La cosa più importante è che il deterioramento del contesto imprenditoriale scoraggia gli investimenti. La burocrazia soffocante e un pesante carico fiscale che sostiene il sistema di welfare riducono la libertà economica e allontanano gli investimenti. Secondo il Global Competitiveness Index la Germania si posiziona relativamente male nel confronto internazionale in termini di adozione delle tecnologie dell’informazione e della comunicazione, rigidità del mercato del lavoro e tassazione del lavoro.
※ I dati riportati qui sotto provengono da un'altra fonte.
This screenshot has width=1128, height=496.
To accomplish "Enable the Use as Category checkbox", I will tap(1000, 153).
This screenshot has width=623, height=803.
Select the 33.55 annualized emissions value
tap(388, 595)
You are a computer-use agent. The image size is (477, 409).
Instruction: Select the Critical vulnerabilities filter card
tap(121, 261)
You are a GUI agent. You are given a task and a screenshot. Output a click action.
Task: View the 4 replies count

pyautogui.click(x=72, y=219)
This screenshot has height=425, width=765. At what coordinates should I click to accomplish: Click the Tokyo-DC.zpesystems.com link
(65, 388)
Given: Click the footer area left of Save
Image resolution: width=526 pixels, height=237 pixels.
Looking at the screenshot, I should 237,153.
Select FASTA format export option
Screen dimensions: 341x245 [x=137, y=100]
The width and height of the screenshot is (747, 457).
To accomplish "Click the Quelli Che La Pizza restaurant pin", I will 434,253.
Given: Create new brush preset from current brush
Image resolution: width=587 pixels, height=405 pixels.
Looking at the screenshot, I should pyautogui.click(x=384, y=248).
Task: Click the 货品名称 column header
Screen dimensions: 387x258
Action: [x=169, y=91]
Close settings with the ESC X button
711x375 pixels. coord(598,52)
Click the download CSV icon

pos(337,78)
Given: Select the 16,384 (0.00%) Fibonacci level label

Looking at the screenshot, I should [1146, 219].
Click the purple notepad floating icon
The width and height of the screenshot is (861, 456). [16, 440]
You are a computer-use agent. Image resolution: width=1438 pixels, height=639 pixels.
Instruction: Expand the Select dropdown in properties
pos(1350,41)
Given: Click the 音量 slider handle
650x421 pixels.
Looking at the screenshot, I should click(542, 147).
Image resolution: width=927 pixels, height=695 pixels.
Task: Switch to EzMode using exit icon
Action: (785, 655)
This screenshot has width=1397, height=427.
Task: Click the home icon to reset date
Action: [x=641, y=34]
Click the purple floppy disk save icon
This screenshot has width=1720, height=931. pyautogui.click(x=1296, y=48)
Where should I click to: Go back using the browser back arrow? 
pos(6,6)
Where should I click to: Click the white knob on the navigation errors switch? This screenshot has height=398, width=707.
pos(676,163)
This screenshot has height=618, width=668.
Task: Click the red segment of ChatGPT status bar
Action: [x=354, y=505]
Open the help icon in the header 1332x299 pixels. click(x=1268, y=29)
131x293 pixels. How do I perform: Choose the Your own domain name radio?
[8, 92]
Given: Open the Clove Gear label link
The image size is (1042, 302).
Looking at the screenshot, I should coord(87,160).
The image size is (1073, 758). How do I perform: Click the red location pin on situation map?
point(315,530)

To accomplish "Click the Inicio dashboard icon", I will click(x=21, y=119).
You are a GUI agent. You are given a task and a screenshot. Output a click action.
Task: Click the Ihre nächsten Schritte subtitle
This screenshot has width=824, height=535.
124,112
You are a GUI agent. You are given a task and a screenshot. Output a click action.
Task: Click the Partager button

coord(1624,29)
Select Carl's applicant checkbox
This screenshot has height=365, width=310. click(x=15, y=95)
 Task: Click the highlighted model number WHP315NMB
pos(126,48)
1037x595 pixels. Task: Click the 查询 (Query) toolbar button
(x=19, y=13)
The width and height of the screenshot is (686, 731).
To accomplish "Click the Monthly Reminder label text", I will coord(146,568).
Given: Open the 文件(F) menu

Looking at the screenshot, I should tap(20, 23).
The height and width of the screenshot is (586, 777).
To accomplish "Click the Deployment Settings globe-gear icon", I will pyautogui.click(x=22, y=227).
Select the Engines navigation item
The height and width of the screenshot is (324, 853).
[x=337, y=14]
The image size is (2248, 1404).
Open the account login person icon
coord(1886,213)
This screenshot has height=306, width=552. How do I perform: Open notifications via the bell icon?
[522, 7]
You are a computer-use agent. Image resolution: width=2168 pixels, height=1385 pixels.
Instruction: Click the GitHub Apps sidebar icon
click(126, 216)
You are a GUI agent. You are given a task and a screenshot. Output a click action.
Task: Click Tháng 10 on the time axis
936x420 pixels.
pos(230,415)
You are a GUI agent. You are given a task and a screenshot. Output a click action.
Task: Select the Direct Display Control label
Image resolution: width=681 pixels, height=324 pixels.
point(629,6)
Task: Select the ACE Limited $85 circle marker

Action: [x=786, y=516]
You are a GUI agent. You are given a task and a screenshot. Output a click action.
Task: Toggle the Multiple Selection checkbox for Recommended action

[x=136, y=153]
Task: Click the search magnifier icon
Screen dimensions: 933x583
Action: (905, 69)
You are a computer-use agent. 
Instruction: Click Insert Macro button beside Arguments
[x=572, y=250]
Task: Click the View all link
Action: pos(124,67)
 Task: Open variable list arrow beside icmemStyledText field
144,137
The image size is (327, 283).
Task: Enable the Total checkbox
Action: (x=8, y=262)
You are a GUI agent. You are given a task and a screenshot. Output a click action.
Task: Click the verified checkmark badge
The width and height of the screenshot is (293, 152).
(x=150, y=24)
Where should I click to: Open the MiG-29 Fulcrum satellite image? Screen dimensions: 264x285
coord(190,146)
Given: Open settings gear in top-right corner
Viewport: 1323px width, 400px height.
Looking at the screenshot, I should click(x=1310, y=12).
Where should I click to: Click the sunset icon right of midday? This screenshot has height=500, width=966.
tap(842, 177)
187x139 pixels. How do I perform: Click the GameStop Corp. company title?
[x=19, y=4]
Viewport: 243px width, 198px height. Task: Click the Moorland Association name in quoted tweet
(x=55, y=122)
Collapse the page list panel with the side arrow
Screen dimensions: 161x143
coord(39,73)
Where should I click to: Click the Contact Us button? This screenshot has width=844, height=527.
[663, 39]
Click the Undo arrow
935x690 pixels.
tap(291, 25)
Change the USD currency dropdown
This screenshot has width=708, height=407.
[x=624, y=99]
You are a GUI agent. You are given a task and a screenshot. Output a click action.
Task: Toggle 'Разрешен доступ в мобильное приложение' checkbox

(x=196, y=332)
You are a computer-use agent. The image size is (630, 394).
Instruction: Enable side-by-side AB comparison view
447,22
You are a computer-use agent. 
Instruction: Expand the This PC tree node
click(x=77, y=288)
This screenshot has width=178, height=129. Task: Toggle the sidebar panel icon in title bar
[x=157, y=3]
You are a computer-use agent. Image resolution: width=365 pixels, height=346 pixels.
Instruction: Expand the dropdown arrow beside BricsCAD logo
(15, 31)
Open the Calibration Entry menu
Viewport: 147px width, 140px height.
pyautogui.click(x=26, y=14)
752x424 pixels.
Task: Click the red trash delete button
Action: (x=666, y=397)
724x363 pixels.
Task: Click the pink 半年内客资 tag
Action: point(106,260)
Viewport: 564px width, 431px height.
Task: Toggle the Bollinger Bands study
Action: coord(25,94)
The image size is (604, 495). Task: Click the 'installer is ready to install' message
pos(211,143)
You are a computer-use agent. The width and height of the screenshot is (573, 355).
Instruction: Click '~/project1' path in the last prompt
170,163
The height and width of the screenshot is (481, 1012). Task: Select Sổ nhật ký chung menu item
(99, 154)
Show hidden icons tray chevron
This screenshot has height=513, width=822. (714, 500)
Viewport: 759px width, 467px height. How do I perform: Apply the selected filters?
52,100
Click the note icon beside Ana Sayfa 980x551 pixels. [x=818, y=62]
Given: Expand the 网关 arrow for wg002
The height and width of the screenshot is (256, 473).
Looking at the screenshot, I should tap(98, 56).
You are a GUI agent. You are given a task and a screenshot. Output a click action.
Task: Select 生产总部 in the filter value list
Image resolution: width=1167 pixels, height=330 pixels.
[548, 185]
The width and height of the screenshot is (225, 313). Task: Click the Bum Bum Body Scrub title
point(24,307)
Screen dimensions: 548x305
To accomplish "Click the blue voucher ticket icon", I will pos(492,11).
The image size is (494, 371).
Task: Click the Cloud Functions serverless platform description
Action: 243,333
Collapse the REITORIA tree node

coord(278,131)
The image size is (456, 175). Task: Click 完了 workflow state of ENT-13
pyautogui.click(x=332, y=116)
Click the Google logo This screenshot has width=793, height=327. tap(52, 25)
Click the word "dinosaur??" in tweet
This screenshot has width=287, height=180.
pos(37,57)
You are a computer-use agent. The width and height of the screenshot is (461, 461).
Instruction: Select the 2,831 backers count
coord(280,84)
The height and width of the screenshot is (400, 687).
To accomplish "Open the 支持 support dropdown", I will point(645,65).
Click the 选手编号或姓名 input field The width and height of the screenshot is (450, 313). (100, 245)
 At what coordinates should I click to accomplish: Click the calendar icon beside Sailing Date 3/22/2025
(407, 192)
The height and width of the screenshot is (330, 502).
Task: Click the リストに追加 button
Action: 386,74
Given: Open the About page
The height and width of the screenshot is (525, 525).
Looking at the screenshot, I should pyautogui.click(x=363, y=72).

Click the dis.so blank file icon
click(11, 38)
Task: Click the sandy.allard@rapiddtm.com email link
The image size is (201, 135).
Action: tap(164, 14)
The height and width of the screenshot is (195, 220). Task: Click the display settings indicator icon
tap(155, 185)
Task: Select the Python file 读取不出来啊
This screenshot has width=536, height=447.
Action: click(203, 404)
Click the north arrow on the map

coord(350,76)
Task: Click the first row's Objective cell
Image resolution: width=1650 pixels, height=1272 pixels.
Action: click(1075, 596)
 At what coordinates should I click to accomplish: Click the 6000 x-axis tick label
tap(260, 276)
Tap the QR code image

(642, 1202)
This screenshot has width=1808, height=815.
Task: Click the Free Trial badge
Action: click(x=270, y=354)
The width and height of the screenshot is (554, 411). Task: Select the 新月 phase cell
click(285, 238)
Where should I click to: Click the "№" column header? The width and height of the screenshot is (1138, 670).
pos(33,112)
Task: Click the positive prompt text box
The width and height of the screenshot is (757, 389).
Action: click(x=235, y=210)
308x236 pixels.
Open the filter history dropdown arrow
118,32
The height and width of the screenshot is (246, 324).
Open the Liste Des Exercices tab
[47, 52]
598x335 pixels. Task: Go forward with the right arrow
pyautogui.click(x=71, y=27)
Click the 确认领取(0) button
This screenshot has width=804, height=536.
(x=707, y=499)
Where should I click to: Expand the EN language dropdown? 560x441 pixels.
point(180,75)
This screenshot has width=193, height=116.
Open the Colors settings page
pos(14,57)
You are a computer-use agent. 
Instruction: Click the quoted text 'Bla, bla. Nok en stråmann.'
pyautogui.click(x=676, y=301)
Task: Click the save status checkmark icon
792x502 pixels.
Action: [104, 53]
Di conseguenza la Germania ora fornisce decine di miliardi in sussidi per attirare investimenti esteri in settori high-tech come la produzione di chip e i veicoli elettrici.
Conclusione
Molti anni di politiche verdi interventiste e di marcia indietro sulle riforme, insieme all’impronta pesante dello stato, hanno intaccato la competitività manifatturiera della Germania. Gli analisti rimangono ottimisti sulla sua capacità di reinventarsi sulla base della resilienza del suo innovativo “Mittelstand” e della posizione fiscale ancora favorevole. Tuttavia, invece di sovvenzionare gli investimenti e l’agenda verde interventista, la Germania dovrebbe ascoltare le lezioni dei primi anni 2000 e scegliere nuovamente riforme orientate verso il mercato.